Sur Polandian, Paddymokotow a écrit :
[…] La Pologne n’a rien à craindre de l’attention mondiale. Nous devrions êtres contents que le monde tienne un miroir à ce merveilleux pays. Montrons à présent au monde son véritable reflet. […] Le gouvernement polonais a pris le service d’ordre et la sécurité de cet événement extrêmement au sérieux, il sait à quel point c’est important pour la réputation de la Pologne. Prenez les mêmes précautions que pour visiter n’importe quelle ville inconnue, sans plus.Ce qui me fait penser à mon voyage en Afrique du Sud pour la Coupe du Monde. Les médias britanniques ont passé énormément de temps à parler de la criminalité endémique, de l’incidence effrayante du SIDA et de l’extrême pauvreté à l’approche des matchs, annonçant que des supporters anglais étaient ‘virtuellement certains de mourir.’ Mais aucun supporter d’Angleterre n’a été arrêté ou tué pendant ce mois. Mais que les médias se soient trompés sur l’Afrique du Sud ne suffit pas à les faire se tromper sur la Pologne – cela dépendra de chaque Polonais dès le coup d’envoi. […]
Sur les Libres Commentaires du Guardian, Natalia Antonova explique la situation en Ukraine :
[…] Les responsables du maintien de l’ordre sont parfaitement conscients de la possibilité de dérapages.
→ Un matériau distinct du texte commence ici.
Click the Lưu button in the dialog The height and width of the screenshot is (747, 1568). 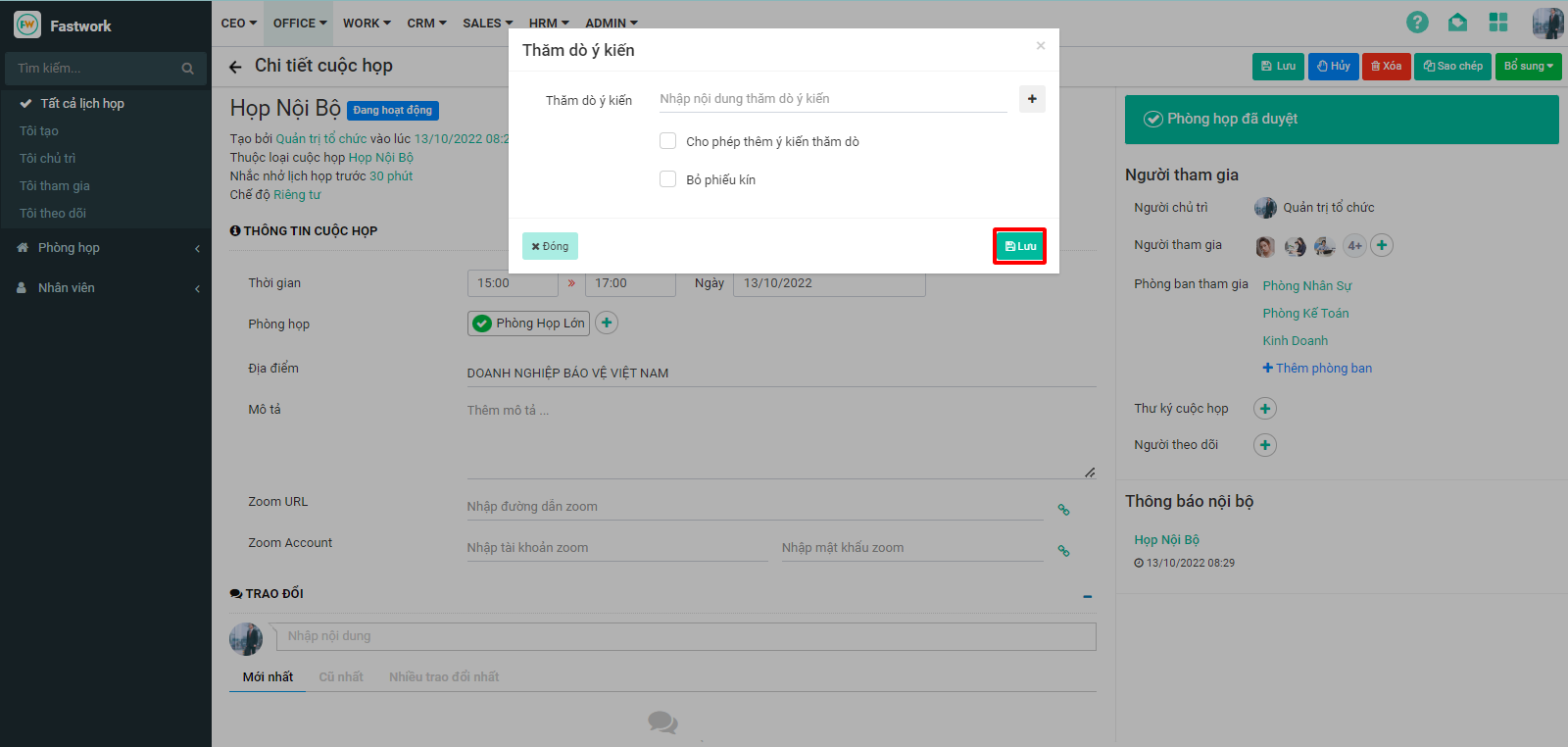pyautogui.click(x=1019, y=246)
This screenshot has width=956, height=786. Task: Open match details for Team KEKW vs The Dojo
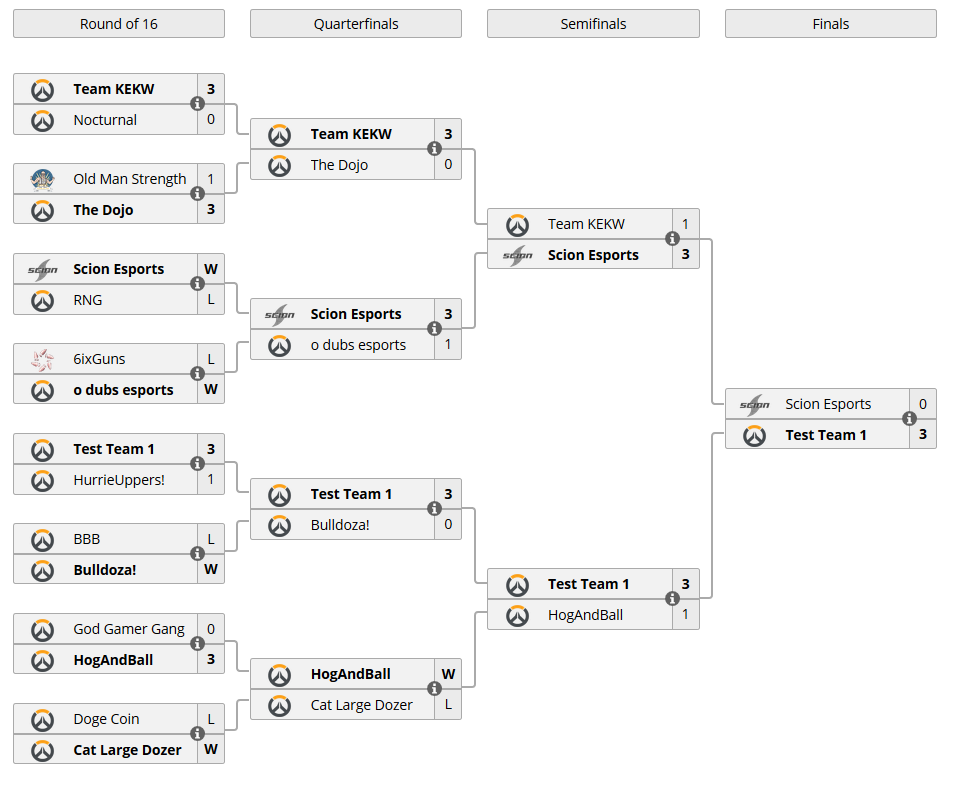click(434, 148)
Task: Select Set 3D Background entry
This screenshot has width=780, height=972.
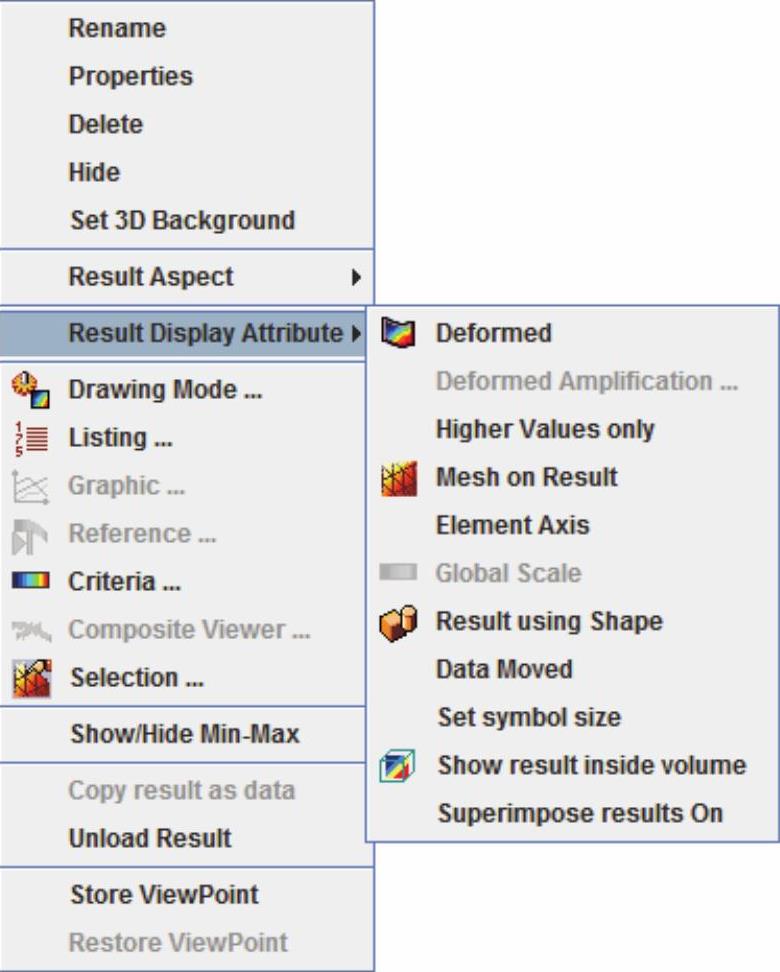Action: (182, 220)
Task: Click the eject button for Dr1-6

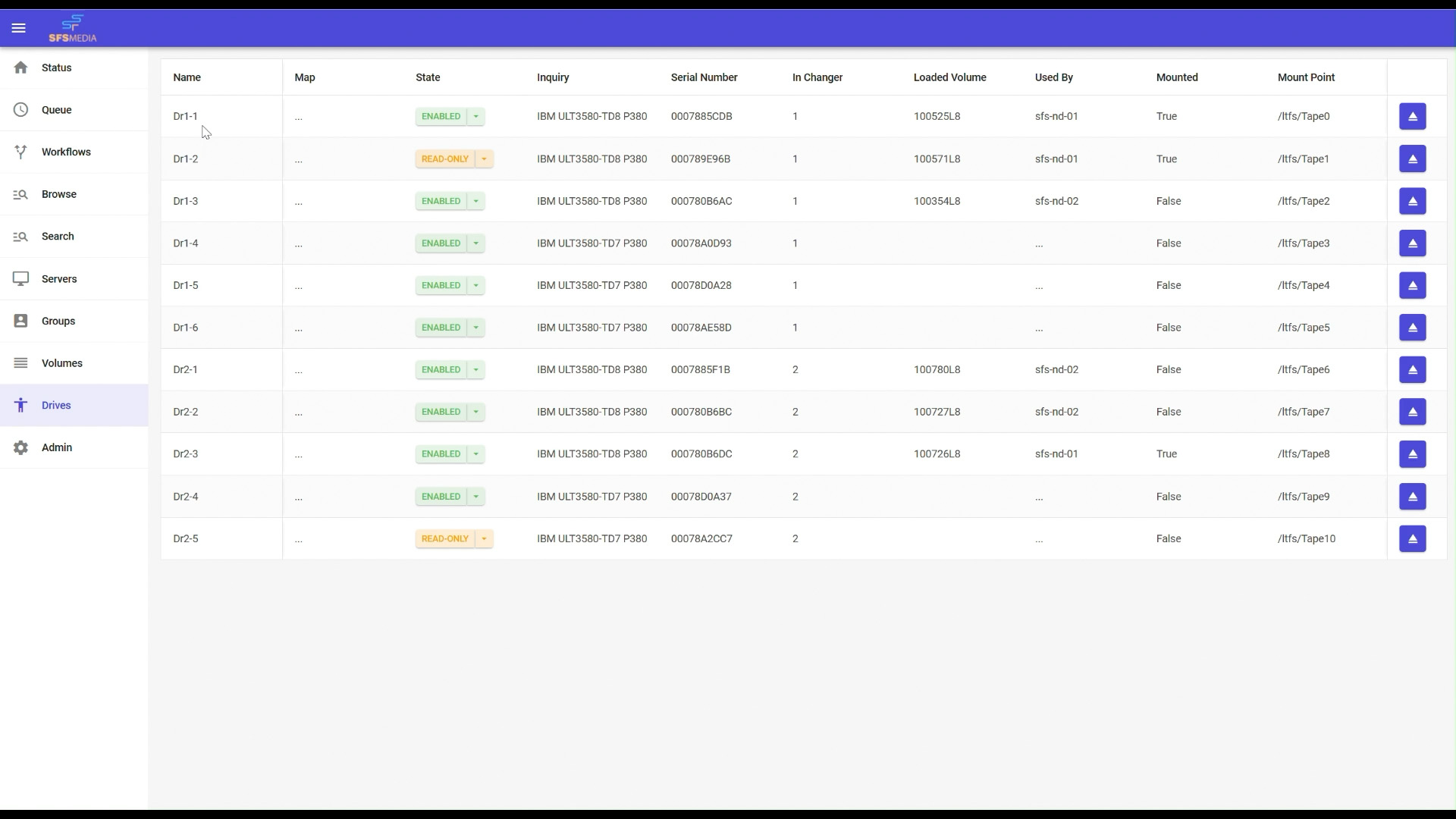Action: tap(1412, 328)
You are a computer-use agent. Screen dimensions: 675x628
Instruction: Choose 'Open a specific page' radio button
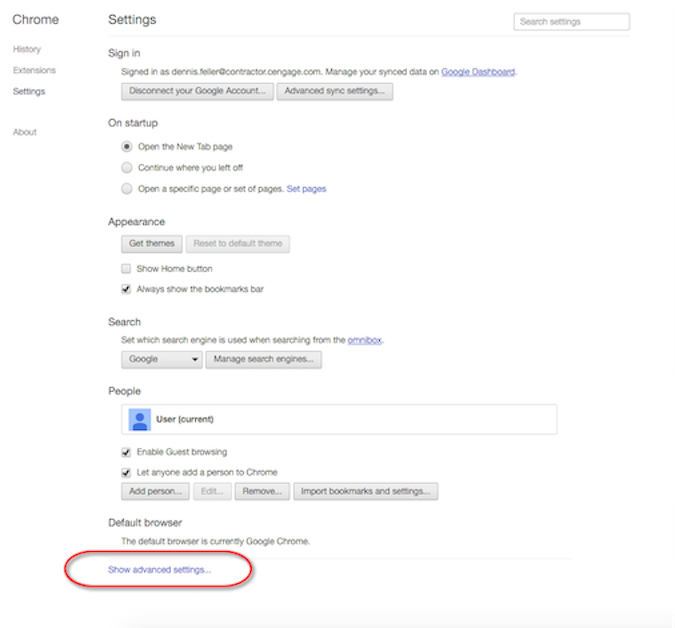(x=127, y=188)
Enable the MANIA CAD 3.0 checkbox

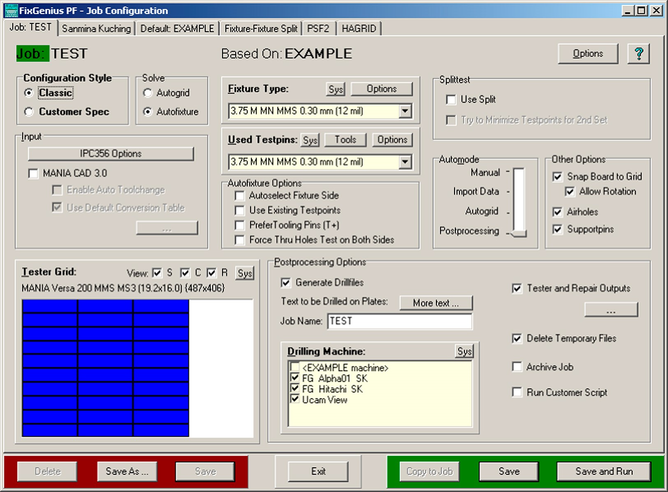coord(34,173)
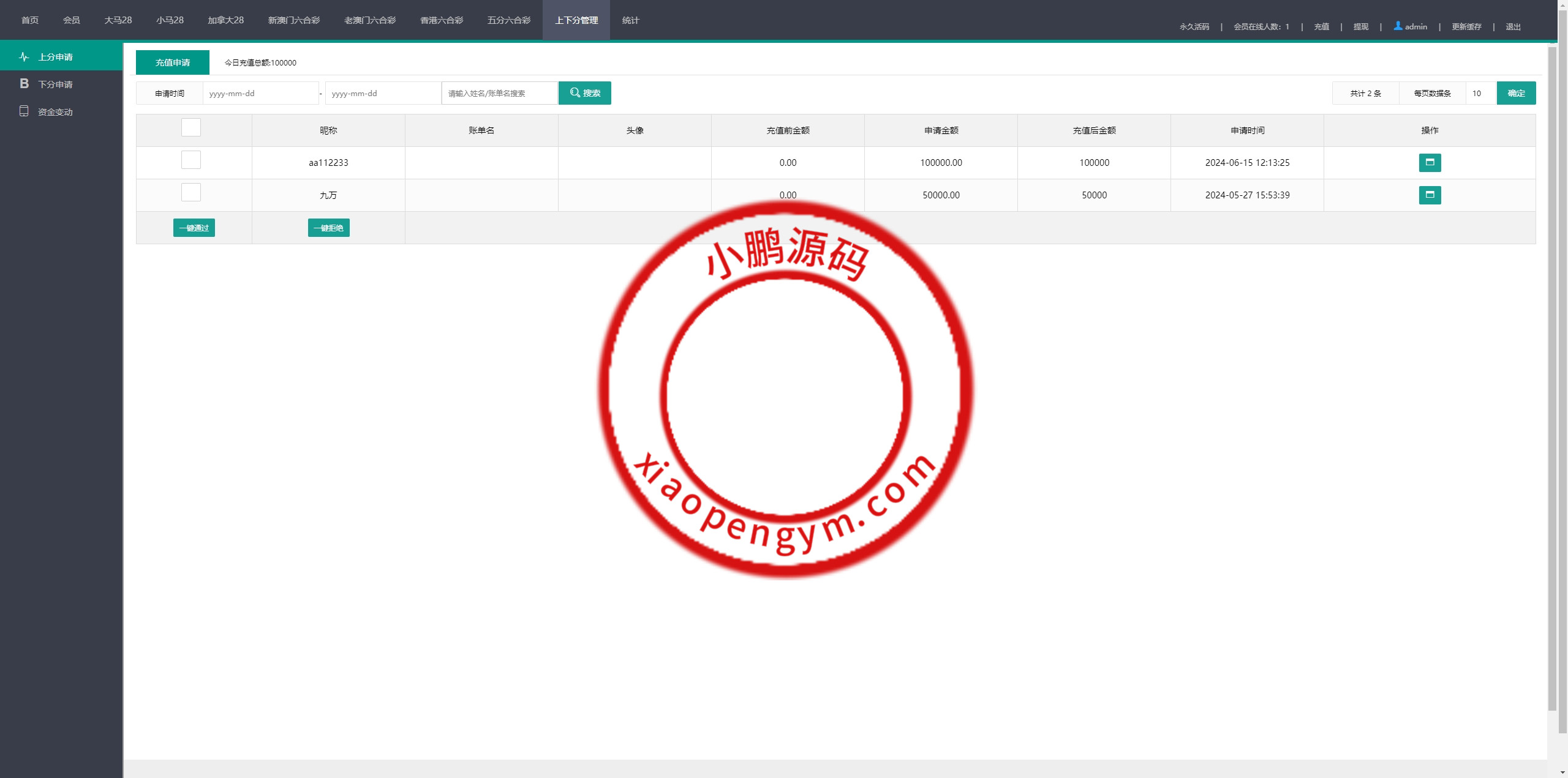The height and width of the screenshot is (778, 1568).
Task: Click the name/bill search input
Action: [x=499, y=94]
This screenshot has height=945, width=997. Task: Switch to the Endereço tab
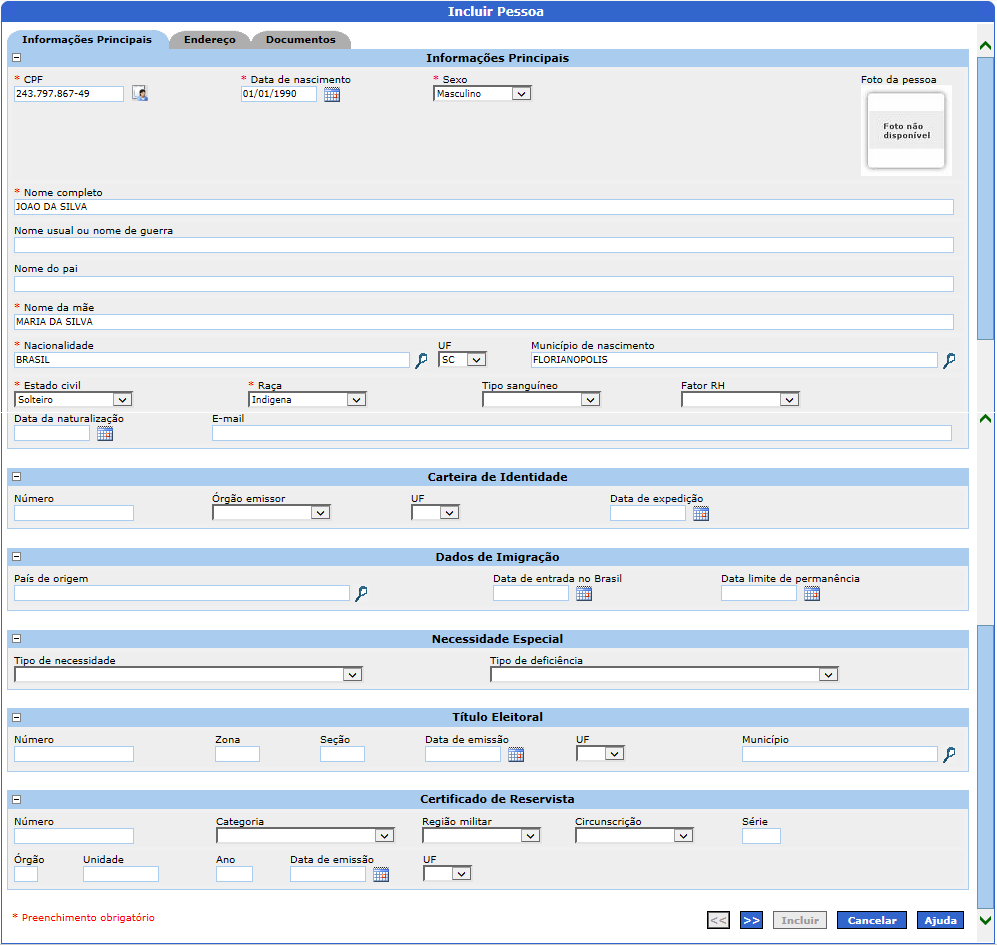[x=210, y=40]
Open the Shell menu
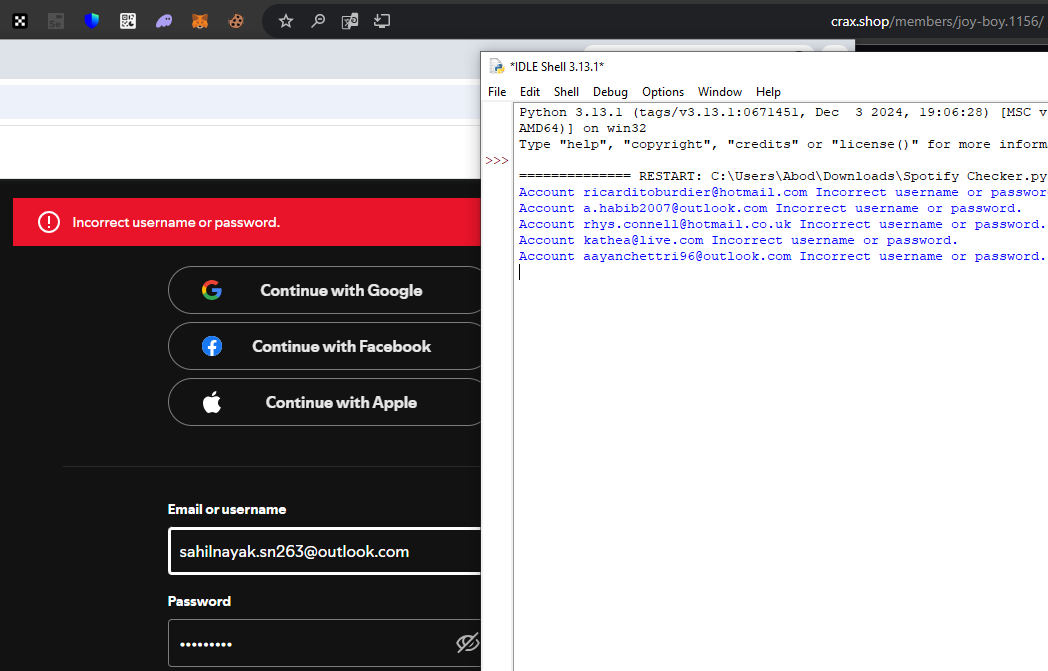1048x671 pixels. tap(566, 92)
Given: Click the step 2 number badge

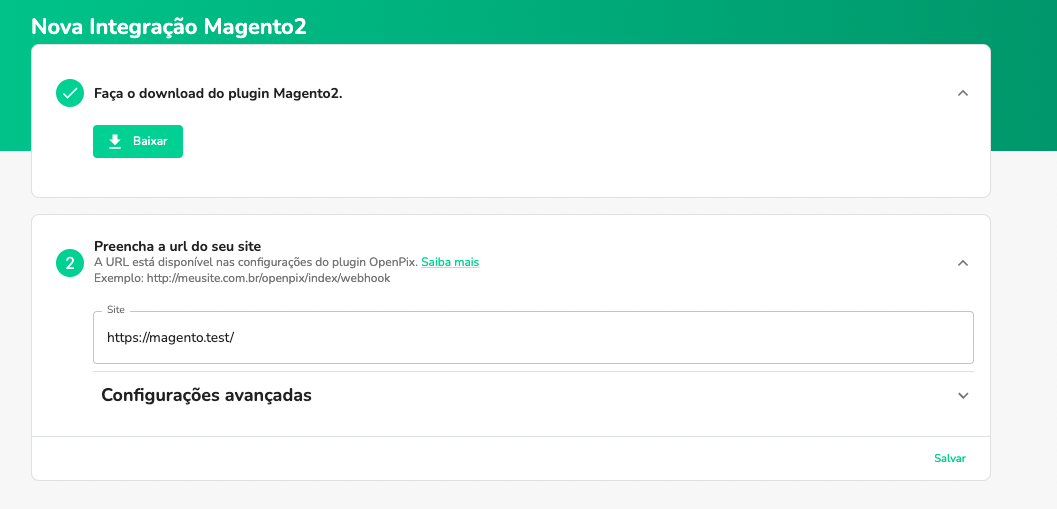Looking at the screenshot, I should pos(69,263).
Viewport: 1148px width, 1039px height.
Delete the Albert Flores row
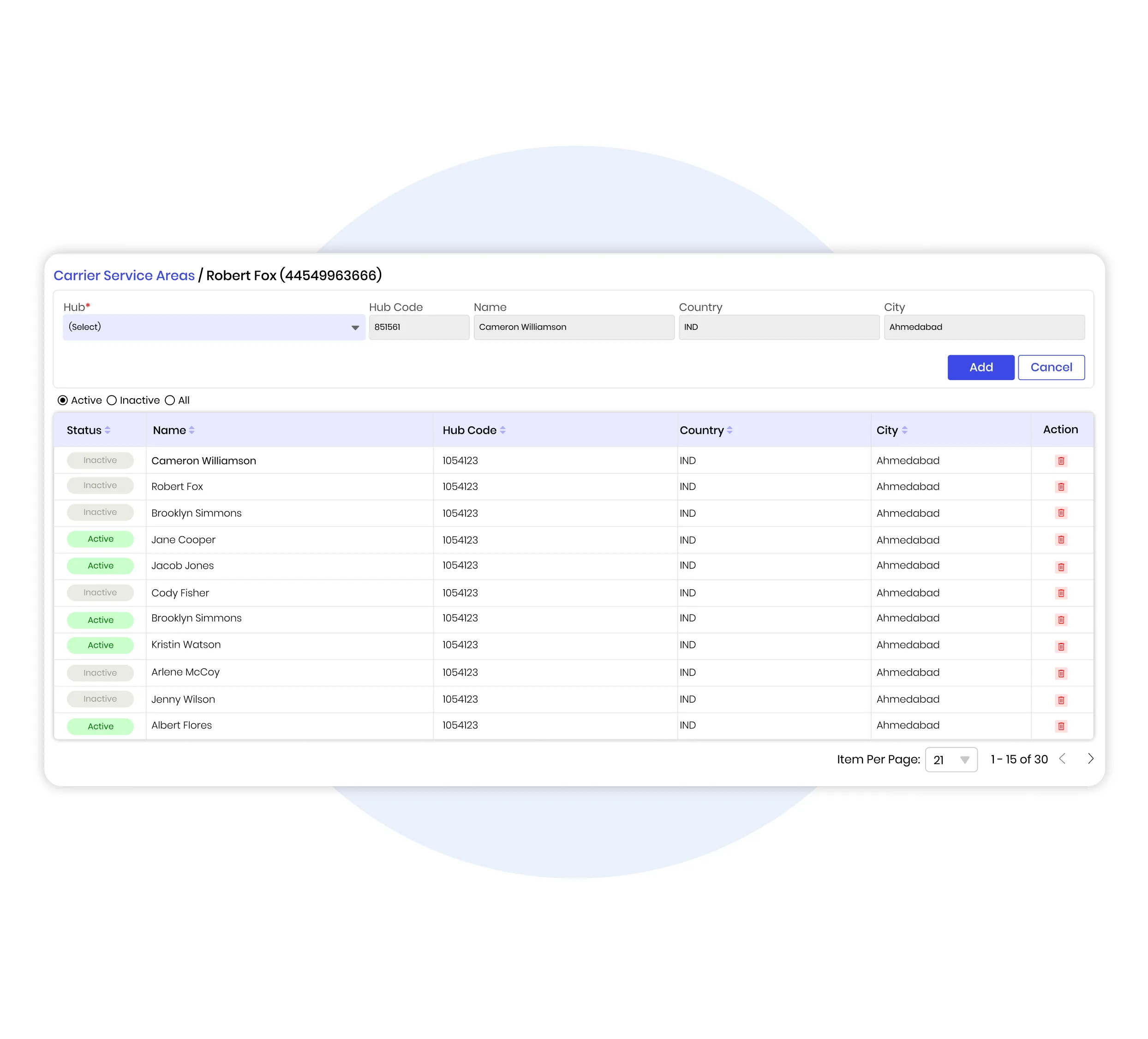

Ma source dans la police ukrainienne m’a dit cette semaine que “les individus ramassés par la police pour délits se font dire que s’ils devaient causer le moindre souci pendant le tournoi, ils le paieraient d’un enfer. Et les agents eux-mêmes sont avertis d’y réfléchir à deux fois avant d’importuner les étrangers.”Il se peut que pendant l’Euro 2012, l’Ukraine soit un endroit plus sûr pour les étrangers que pour ses nationaux. Comme me l’a dit cette semaine un de mes amis, ancien procureur, “Il y a des parents qui s’inquiètent que leurs enfants soient la proie de touristes sexuels étrangers pendant le tournoi ! Comme vous voyez, ce genre de préoccupations de sécurité peut aller dans les deux sens. Mais Kiev est prête pour les supporters, la ville est tirée à quatre épingles, et je pense que tout se passera bien.” […]
Parmi les 220 commentaires à ce billet, celui de Definatelynotashark (‘absolument pas un requin’), dit :
Quelqu’un peut citer un grand événement sportif sans ces grands titres au préalable ?
Les gens en Europe regardent-ils des documentaires montrant les émeutes de Tottenham et les mettant en garde contre les dangers de Londres à l’approche des Jeux Olympiques ?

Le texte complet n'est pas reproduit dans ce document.